= Wrong rook pawn =

Chess end-game position

In a chess endgame of a king, bishop, and pawn versus a bare king, or, less commonly, a king, rook, and pawn versus a bishop and king, a wrong rook pawn is a (a pawn on the a- or h-file) whose promotion square is the opposite color from the bishop's square color. Since a side's rook pawns promote on opposite-colored squares, and a bishop can only move on one color, one of the pawns may be the "wrong rook pawn". This situation is also known as having the wrong-colored bishop or wrong bishop (i.e. the bishop is on the wrong-colored squares in relation to the rook pawn). In many cases, the wrong rook pawn will only draw, when any other pawn would win. This is because the defending side can sometimes get their king to the corner in front of the pawn, after which the attacking side cannot chase the king away to enable promotion. A fairly common defensive tactic is to reach one of these drawn endgames, often through a sacrifice.

In some endgames, such as bishop and pawn versus king (perhaps with pawns), the wrong rook pawn is the one whose promotion square is opposite the color on which the bishop moves, which makes the stronger side unable to win. This was known at least as early as 1623, as evidenced by an endgame study by Gioachino Greco.

A less common situation is the defense of bishop versus rook and rook pawn; the wrong rook pawn is the one that promotes on the square not controlled by the bishop, because the defending king and bishop can form a blockade in the corner (on the pawn's promotion square) and draw the game. This is also called the safe corner for the defending king.

• [Dataset rows]:
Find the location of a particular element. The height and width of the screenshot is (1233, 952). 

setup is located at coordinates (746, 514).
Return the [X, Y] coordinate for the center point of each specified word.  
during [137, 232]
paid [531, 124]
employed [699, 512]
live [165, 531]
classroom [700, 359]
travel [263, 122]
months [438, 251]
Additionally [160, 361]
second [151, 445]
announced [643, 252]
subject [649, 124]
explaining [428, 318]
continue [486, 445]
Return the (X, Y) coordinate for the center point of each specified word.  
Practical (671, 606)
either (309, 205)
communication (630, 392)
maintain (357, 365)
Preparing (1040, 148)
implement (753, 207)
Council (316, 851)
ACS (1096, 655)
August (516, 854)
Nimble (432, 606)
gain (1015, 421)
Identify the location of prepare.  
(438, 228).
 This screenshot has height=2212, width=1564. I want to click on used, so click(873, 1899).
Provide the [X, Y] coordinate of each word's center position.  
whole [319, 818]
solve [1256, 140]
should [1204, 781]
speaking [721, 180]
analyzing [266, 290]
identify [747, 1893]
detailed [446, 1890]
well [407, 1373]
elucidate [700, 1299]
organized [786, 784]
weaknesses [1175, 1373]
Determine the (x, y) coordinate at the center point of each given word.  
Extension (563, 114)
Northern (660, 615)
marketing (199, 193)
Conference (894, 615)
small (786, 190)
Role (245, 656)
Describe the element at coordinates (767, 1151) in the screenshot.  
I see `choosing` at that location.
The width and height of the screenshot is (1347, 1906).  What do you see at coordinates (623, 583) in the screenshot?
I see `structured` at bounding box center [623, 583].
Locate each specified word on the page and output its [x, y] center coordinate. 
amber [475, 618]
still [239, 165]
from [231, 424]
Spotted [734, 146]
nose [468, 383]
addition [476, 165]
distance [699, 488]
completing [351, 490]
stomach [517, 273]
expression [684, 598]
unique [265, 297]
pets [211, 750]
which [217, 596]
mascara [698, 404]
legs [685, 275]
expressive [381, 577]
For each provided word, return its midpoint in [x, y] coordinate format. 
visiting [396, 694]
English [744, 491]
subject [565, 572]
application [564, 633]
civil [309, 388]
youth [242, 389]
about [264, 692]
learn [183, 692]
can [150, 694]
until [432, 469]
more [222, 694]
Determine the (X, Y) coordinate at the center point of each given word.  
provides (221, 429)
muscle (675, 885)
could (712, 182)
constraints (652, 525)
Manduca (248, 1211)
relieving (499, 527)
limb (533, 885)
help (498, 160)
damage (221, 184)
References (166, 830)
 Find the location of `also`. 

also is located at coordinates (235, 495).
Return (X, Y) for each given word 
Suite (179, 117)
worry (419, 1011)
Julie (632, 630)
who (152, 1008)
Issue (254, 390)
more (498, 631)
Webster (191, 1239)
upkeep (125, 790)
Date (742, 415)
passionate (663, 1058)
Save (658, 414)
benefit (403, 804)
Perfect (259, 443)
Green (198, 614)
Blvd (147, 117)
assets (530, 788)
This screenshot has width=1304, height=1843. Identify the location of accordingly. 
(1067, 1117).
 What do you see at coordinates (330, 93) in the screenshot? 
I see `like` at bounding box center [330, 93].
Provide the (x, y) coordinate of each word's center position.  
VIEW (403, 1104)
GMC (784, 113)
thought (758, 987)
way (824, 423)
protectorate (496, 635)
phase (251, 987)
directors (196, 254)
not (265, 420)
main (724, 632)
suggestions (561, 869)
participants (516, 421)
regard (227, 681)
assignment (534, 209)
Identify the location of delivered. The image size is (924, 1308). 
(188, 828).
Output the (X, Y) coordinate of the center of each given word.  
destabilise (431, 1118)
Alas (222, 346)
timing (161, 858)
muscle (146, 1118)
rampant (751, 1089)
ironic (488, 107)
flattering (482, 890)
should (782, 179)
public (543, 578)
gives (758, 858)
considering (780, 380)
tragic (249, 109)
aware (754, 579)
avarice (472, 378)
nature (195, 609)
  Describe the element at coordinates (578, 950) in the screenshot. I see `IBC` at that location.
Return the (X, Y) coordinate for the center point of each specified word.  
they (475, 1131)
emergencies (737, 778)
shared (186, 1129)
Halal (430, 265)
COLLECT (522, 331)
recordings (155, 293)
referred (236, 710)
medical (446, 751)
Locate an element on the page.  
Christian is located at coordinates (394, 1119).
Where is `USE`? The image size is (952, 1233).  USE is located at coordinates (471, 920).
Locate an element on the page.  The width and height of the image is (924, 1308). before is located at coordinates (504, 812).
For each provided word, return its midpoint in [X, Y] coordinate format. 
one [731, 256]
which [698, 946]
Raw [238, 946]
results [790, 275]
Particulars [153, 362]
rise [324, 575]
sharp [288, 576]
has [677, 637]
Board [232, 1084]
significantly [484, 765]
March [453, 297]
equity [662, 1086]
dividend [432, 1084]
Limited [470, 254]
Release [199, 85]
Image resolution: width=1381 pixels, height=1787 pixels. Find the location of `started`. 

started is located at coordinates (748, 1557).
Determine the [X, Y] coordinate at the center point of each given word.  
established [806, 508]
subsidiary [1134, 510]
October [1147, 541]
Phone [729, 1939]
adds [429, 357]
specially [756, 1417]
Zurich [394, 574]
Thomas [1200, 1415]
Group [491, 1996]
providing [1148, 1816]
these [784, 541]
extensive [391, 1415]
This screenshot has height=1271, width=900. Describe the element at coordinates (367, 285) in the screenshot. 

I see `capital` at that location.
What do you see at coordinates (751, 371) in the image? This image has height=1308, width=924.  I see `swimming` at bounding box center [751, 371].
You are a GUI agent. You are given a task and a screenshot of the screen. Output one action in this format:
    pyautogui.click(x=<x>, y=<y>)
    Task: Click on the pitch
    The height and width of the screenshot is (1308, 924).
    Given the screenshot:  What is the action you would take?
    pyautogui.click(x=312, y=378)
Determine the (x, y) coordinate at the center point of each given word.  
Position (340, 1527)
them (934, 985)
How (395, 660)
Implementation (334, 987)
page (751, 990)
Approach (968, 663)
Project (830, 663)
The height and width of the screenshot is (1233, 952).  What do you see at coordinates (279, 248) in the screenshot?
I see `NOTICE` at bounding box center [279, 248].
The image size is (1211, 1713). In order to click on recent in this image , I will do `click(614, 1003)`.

• [Stated goal A]: According to the text on the wrong rook pawn, how early was the drawing effect of the wrong rook pawn known, and what shows it?
• [Stated goal B]: Go on with the text about the wrong rook pawn, starting from the point where it stops.

• [Exercise output A]: It was known at least as early as 1623, as shown by an endgame study by Gioachino Greco.

• [Exercise output B]:
==Bishop and pawn==

In this type of endgame, the wrong rook pawn is the one whose queening square is the opposite color as that on which the bishop resides. Many such positions are drawn because of a fortress if the defending king can get to the corner in front of the pawn. (See the diagram.) With the bishop not able to control the a8-square, the black king cannot be forced away from the corner, so the pawn will not be able to promote. This is the basic type of position for most of these endgames.

===Defending king in front of pawn===

In a king and pawn versus king endgame with a rook pawn, the defending king only has to get in front of the pawn to draw the game. In contrast, in the endgame with a bishop and the wrong rook pawn, getting the defending king in front of the pawn will not necessarily draw. In this position from Edmar Mednis, White wins if it is their move.
1. Kg8 Kg5
2. Kg7
and the pawn promotes. Black to move draws by 1... Kh7! followed by 2... Kh8. The defending king must be in or near the corner to be sure of a draw.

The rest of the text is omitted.